Esto no es necesariamente malo, de hecho, es un asunto que puede favorecer el intercambio y contraste de ideas, cuando está bien canalizado. También puede ser productivo que la discusión decante las preferencias mayoritarias que tienen los ciudadanos lo que luego de la elección, en la figura del vencedor, se convierten en mandatos hacia el modelo de país y el proyecto de desarrollo de la sociedad y el Estado en lo económico y político, con una influencia notable en la calidad de vida de los ciudadanos.

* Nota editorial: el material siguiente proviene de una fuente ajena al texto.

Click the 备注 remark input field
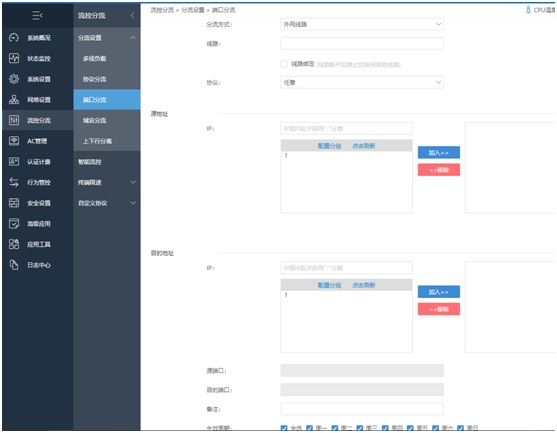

Pero lo que hemos visto en la campaña presidencial colombiana actual es distinto, el proyecto político personalista se ha tomado el escenario, e incluso se configuraron candidaturas primero y luego propuestas de gobierno, que la mayoría se consolidaron luego de las pasadas consultas internas que seleccionaron los candidatos. En términos simples aparecieron primero las caras y luego, tarde, las propuestas y esto es riesgoso para el país por varios aspectos.
El primero es porque esto lleva a una campaña en lógica de amigo vs enemigo. Por eso no es gratuito que los medios, opinadores, encuestadoras y votantes terminen cerrando la discusión, de nuevo, a pocas caras, porque es ahí donde aparecen los opuestos. Así se hace más estrecho el espacio para el debate de ideas y propuestas sobre la mejor forma de encaminarnos como país a los retos de los próximos años.
El segundo riesgo importante es la posible desinstitucionalización. Que votemos por caras y no por ideas lleva a que lo central sea el cargo, la pelea por la banda presidencial, por ser el elegido y no por lo que esa persona hará una vez tome posesión. La discusión no puede ni debe ser esa, al menos no prioritariamente, esto parece una obviedad, pero dadas las circunstancias no lo es, porque lo importante no es el presidente en sí mismo sino lo que esa persona propone para hacer en el puesto que controla al Estado y su presupuesto. Poner adelante las personas, las caras, significa resignar la institucionalidad del Estado colombiano a ser antagonista, instrumento al servicio de lo que el designado mande y ordene y eso rompe con la trayectoria de construcción del Estado y sus instituciones en el país, en lo nacional, pero también con profundas implicaciones para las trayectorias de los distintos niveles de gobierno locales, lógicas que son disímiles y que no dejan de ser retadoras para la consolidación de verdaderas políticas públicas.
Sea quien sea el triunfador de la próxima contienda presidencial, todos los candidatos y candidatas deberían dar garantías tempranas, desde la campaña, de su compromiso con el fortalecimiento del Estado y de respeto con la institucionalidad, si no, podremos vernos abocados a un quiebre institucional que ya da muestras para preocuparse por la falta de altura del gobierno actual para representar la más alta magistratura del Estado y por las ventanas nefastas que se han abierto a distintos sectores para la participación impune en la contienda electoral política más rastrera en detrimento de los mandatos institucionales. Lo que ha pasado recientemente con el mando castrense es una torpeza que da cuenta que muchos quieren hacerse con el mando del Estado sin saber muy bien para qué y que algunos que lo controlan en este momento anteponen sus intereses y visiones a la dignidad de las instituciones que dicen o quieren representar.